Pero, por lo visto, la palabra «pamplinas» solo es mágica cuando la utiliza mi madre. Cuando yo la digo, las discusiones no se acaban, sino que van a más.

–Es una chica de su clase –dijo Víctor.

–Ah, sí, la del equipo de fútbol –dijo mi padre.

–¿La morenita guapa? –preguntó mi madre.

–Es una de las mejores del equipo –insistió mi padre–. Me parece normal que te guste, Francisco.

Mi hermano Víctor se partía de risa.

Yo me estaba poniendo rojo.

–Aunque todavía no estás en edad de esas tonterías –añadió mi madre–. Ahora, a centrarte en las matemáticas y en el fútbol. Ya tendrás tiempo para novias.

–A ver si os queda claro: Helena no me gusta, y yo no quiero tener novia. Nunca –dije muy serio.

Mi hermano siguió riéndose un rato.

Y mis padres continuaron hablando del equipo, y de lo que más me convenía, y de que en sus tiempos las chicas y los chicos no jugaban juntos al fútbol, y de otro montón de cosas que a mí me daban exactamente igual.

Yo solo pensaba en una cosa:

Helena con hache no me gusta.

Yo lo que quiero es jugar al fútbol.

Con Helena, si puede ser.

Pero porque es buenísima, no porque me guste.

Antes de que me cogieran para el equipo, Helena ya estaba de titular. Ha jugado al fútbol desde que era tan pequeña como un balón.

Conoce todos los equipos y todos los jugadores, y siempre está hablando con Alicia, la entrenadora, que conoce todavía más equipos y más entrenadores porque es mayor y ha tenido más tiempo para aprendérselo.

Helena vive dos calles debajo de la mía, y algunas veces volvemos andando juntos a casa después de los entrenamientos.

Aunque a veces ella vuelve en bici, y entonces ya no vamos juntos.

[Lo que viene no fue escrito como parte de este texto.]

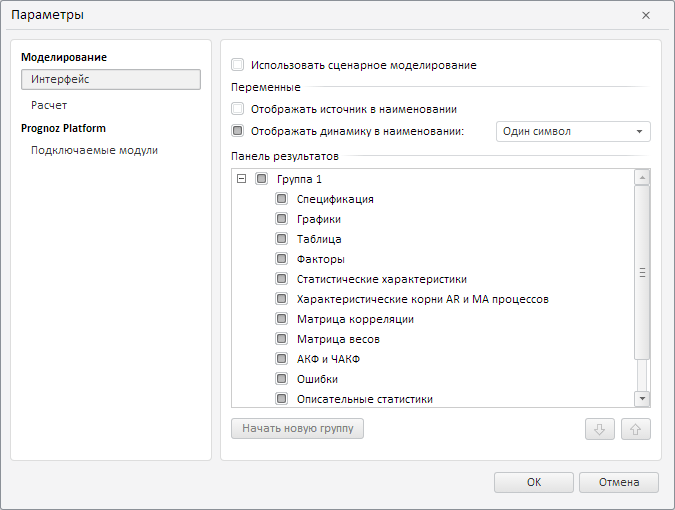Click Начать новую группу button
The width and height of the screenshot is (675, 510).
[298, 429]
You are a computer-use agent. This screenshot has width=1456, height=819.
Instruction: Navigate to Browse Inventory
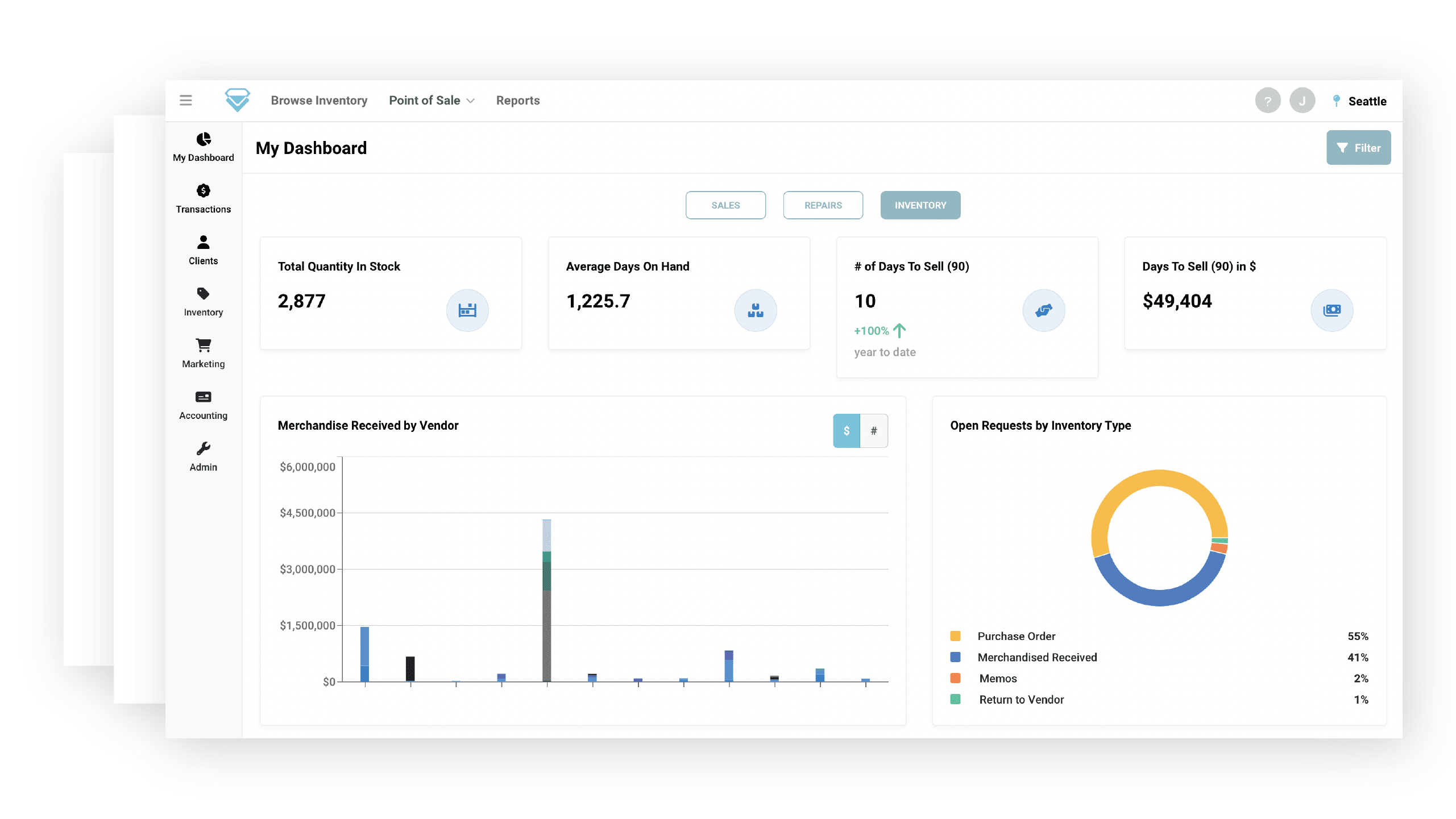[320, 100]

Al principio, cuando volvíamos juntos, yo iba callado y no decía nada porque ya he dicho que Helena es la más guapa de todo quinto y a lo mejor incluso es la más guapa de Sevilla la Chica.

Pero luego, poco a poco, ya empecé a hablar.

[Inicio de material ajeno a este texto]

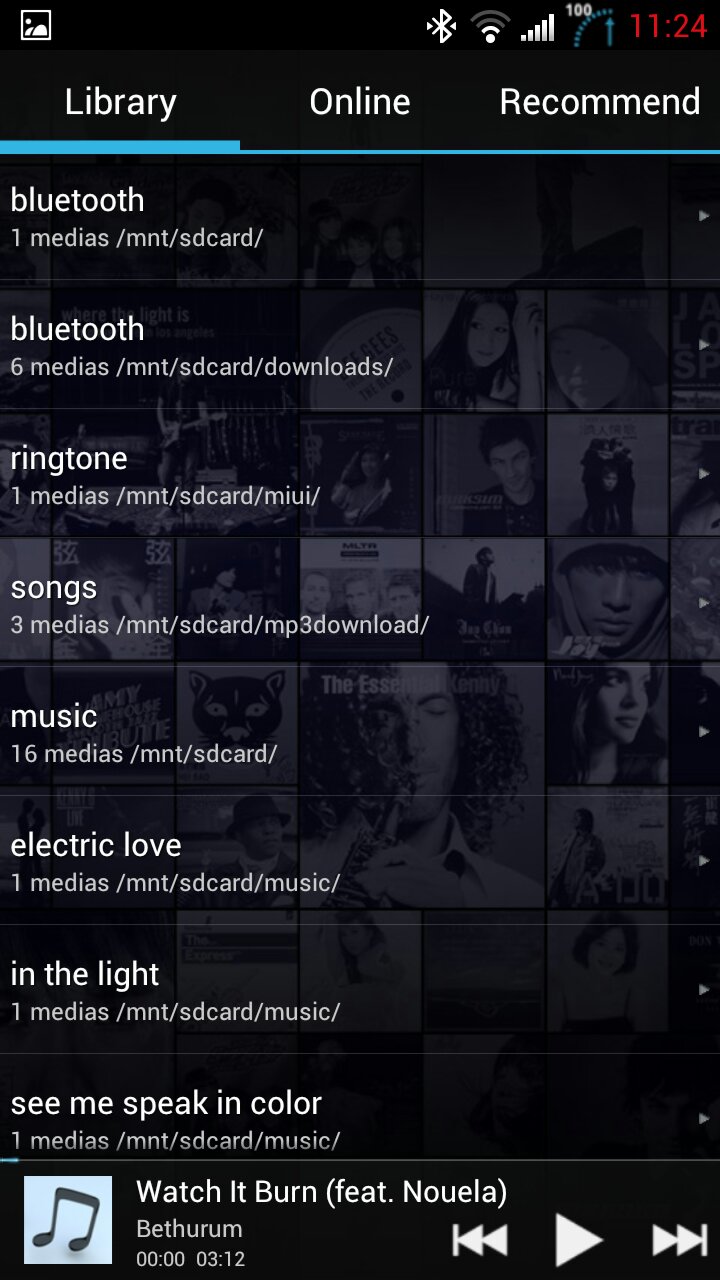The image size is (720, 1280).
Task: Expand the arrow next to music folder
Action: 704,732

Helena y yo hablamos sobre todo de fútbol, pero también de otras cosas. Ella habla mucho de su padre. Le ve poco porque es periodista y viaja por todo el mundo. Y porque además sus padres no están juntos, o sea, que están divorciados, y Helena dice que a ella no le importa porque es mejor eso que cuando estaban juntos y se pasaban todo el día peleándose.

Cuando su padre está en España y pasa el fin de semana con él, le cuenta las historias que le han ocurrido en América o en África o en Japón.

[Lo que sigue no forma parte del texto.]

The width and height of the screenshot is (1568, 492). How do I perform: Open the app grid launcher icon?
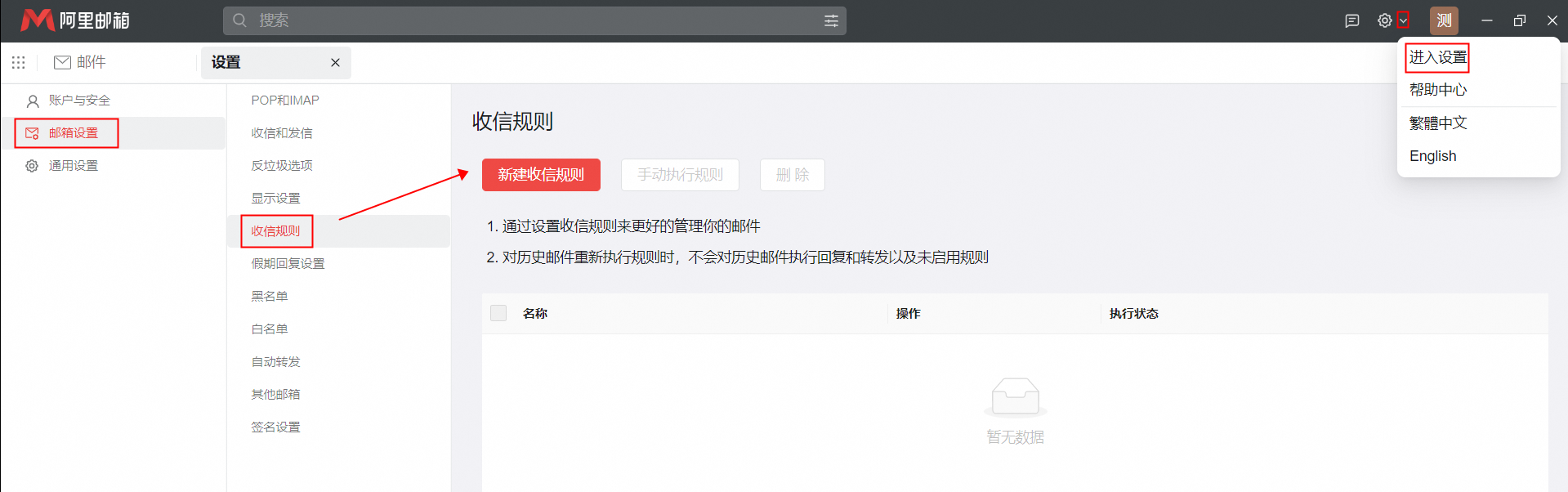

Últimamente, de lo único que hablamos al volver a casa es de los tres partidos que nos quedan para terminar la liga. Estamos muy preocupados por si desaparece el equipo.

Si desaparece el equipo, ya no podremos jugar al fútbol.

Y no podré volver con Helena a casa después de los entrenamientos.

Pero Helena está segura de que vamos a ganar por lo menos uno de los tres partidos y nos vamos a salvar.

–Nos vamos a salvar seguro –dijo.

–Ojalá.

–Y fijo que vas a marcar algún gol –me animó ella.

–Ojalá –dije yo.

–Y yo también voy a marcar –dijo.

La miré y vi sus ojos tan grandes y que estaba sonriendo, y dije:

–Ojalá.

–Pakete.

–¿Qué?

–¿Puedes dejar de decir todo el rato «ojalá»?

–Sí.

–Vale.

Y seguimos andando un buen rato sin decir nada más.

A veces Helena también me llama Pakete.

Pero cuando lo dice ella, no me importa.

Suena distinto.

El que me puso el mote lo hizo para reírse.

No sé si lo he dicho, pero el primero que me llamó así fue Toni.

Toni metegoles chupóptero y superchulito.